-- Opening Marker --

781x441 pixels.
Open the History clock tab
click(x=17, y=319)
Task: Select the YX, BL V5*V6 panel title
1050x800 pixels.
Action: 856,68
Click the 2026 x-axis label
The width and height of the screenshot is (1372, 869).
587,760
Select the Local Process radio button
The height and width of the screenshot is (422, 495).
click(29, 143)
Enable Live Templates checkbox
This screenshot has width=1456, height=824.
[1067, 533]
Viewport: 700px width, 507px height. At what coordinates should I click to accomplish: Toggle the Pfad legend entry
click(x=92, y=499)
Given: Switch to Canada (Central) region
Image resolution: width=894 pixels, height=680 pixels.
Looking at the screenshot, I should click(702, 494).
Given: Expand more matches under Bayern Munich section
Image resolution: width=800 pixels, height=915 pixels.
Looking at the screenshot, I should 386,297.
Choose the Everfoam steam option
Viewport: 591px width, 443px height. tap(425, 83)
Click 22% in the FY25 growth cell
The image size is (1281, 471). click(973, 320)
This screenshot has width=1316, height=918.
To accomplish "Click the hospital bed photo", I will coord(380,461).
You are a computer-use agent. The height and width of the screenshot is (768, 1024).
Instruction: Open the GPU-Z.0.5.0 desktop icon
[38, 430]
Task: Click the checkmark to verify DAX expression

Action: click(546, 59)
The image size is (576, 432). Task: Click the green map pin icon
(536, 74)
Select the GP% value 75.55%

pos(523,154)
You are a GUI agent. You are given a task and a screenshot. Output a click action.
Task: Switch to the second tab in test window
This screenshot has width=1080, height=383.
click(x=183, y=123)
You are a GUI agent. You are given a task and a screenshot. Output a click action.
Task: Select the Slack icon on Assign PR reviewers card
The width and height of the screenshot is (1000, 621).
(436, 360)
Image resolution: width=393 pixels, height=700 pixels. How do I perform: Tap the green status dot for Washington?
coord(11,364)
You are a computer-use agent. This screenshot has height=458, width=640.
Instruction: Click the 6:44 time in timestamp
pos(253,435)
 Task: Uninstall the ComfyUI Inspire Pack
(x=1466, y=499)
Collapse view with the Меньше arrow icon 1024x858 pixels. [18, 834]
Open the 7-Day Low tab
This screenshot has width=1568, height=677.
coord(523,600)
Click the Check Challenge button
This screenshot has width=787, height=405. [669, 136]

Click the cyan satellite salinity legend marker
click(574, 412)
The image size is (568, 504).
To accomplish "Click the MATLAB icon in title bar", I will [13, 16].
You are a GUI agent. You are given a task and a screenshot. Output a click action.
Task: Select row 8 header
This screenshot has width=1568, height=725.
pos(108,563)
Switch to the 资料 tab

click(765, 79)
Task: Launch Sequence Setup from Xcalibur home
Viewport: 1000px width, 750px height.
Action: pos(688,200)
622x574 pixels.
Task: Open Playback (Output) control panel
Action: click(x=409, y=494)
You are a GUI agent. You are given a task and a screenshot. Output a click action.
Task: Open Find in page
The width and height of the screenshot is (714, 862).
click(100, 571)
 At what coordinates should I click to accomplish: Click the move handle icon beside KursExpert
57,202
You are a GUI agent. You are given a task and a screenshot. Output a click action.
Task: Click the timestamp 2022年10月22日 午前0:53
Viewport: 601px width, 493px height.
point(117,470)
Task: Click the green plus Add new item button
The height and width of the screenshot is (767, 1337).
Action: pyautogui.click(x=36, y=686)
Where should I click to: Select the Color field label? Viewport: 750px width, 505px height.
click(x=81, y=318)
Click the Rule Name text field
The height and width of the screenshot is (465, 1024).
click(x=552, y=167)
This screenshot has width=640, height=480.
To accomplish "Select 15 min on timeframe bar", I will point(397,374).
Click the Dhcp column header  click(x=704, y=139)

-- Closing Marker --

_What to work on_
While keeping every line the same, please copy out all the records.

_Response area_
781x441 pixels.
Open the History clock tab
click(x=17, y=319)
Task: Select the YX, BL V5*V6 panel title
1050x800 pixels.
Action: 856,68
Click the 2026 x-axis label
The width and height of the screenshot is (1372, 869).
587,760
Select the Local Process radio button
The height and width of the screenshot is (422, 495).
click(29, 143)
Enable Live Templates checkbox
This screenshot has width=1456, height=824.
[1067, 533]
Viewport: 700px width, 507px height. At what coordinates should I click to accomplish: Toggle the Pfad legend entry
click(x=92, y=499)
Given: Switch to Canada (Central) region
Image resolution: width=894 pixels, height=680 pixels.
Looking at the screenshot, I should click(702, 494).
Given: Expand more matches under Bayern Munich section
Image resolution: width=800 pixels, height=915 pixels.
Looking at the screenshot, I should 386,297.
Choose the Everfoam steam option
Viewport: 591px width, 443px height. tap(425, 83)
Click 22% in the FY25 growth cell
The image size is (1281, 471). click(973, 320)
This screenshot has width=1316, height=918.
To accomplish "Click the hospital bed photo", I will coord(380,461).
You are a computer-use agent. The height and width of the screenshot is (768, 1024).
Instruction: Open the GPU-Z.0.5.0 desktop icon
[38, 430]
Task: Click the checkmark to verify DAX expression

Action: click(546, 59)
The image size is (576, 432). Task: Click the green map pin icon
(536, 74)
Select the GP% value 75.55%

pos(523,154)
You are a GUI agent. You are given a task and a screenshot. Output a click action.
Task: Switch to the second tab in test window
This screenshot has width=1080, height=383.
click(x=183, y=123)
You are a GUI agent. You are given a task and a screenshot. Output a click action.
Task: Select the Slack icon on Assign PR reviewers card
The width and height of the screenshot is (1000, 621).
(436, 360)
Image resolution: width=393 pixels, height=700 pixels. How do I perform: Tap the green status dot for Washington?
coord(11,364)
You are a computer-use agent. This screenshot has height=458, width=640.
Instruction: Click the 6:44 time in timestamp
pos(253,435)
 Task: Uninstall the ComfyUI Inspire Pack
(x=1466, y=499)
Collapse view with the Меньше arrow icon 1024x858 pixels. [18, 834]
Open the 7-Day Low tab
This screenshot has width=1568, height=677.
coord(523,600)
Click the Check Challenge button
This screenshot has width=787, height=405. [669, 136]

Click the cyan satellite salinity legend marker
click(574, 412)
The image size is (568, 504).
To accomplish "Click the MATLAB icon in title bar", I will [13, 16].
You are a GUI agent. You are given a task and a screenshot. Output a click action.
Task: Select row 8 header
This screenshot has width=1568, height=725.
pos(108,563)
Switch to the 资料 tab

click(765, 79)
Task: Launch Sequence Setup from Xcalibur home
Viewport: 1000px width, 750px height.
Action: pos(688,200)
622x574 pixels.
Task: Open Playback (Output) control panel
Action: click(x=409, y=494)
You are a GUI agent. You are given a task and a screenshot. Output a click action.
Task: Open Find in page
The width and height of the screenshot is (714, 862).
click(100, 571)
 At what coordinates should I click to accomplish: Click the move handle icon beside KursExpert
57,202
You are a GUI agent. You are given a task and a screenshot. Output a click action.
Task: Click the timestamp 2022年10月22日 午前0:53
Viewport: 601px width, 493px height.
point(117,470)
Task: Click the green plus Add new item button
The height and width of the screenshot is (767, 1337).
Action: pyautogui.click(x=36, y=686)
Where should I click to: Select the Color field label? Viewport: 750px width, 505px height.
click(x=81, y=318)
Click the Rule Name text field
The height and width of the screenshot is (465, 1024).
click(x=552, y=167)
This screenshot has width=640, height=480.
To accomplish "Select 15 min on timeframe bar", I will point(397,374).
Click the Dhcp column header  click(x=704, y=139)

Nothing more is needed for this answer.